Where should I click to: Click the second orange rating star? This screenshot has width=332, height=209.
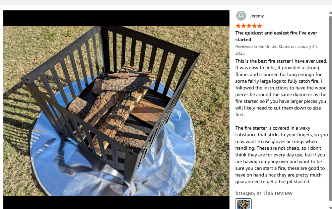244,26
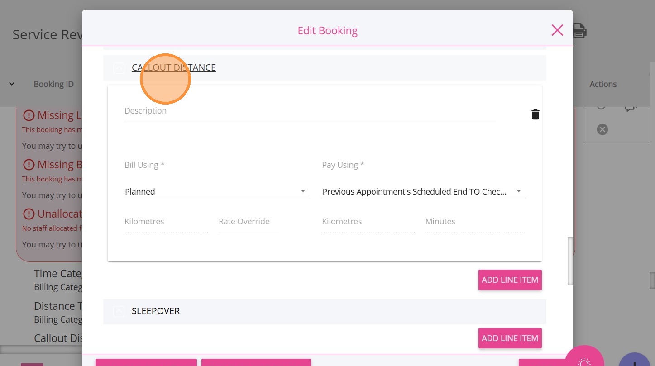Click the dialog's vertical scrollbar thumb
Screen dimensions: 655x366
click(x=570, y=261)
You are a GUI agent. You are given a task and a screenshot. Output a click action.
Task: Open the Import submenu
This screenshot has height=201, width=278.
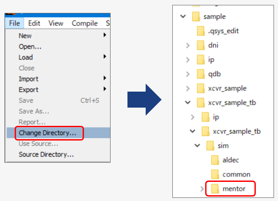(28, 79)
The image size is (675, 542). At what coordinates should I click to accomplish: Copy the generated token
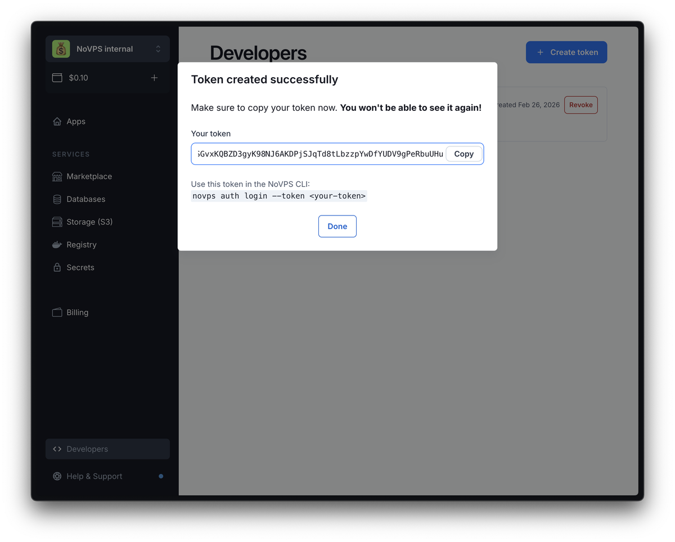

+ + + + +

• Exercise requirements
Transcribe the text of every item above word for word, omitting the pictures.

• Complete output
Where should I click to: Click the second orange rating star? This screenshot has width=332, height=209.
244,26
Click the dialog's vertical scrollbar thumb
Screen dimensions: 655x366
click(x=570, y=261)
You are a GUI agent. You are given a task and a screenshot. Output a click action.
Task: Open the Import submenu
This screenshot has height=201, width=278.
(28, 79)
The image size is (675, 542). At what coordinates should I click to accomplish: Copy the generated token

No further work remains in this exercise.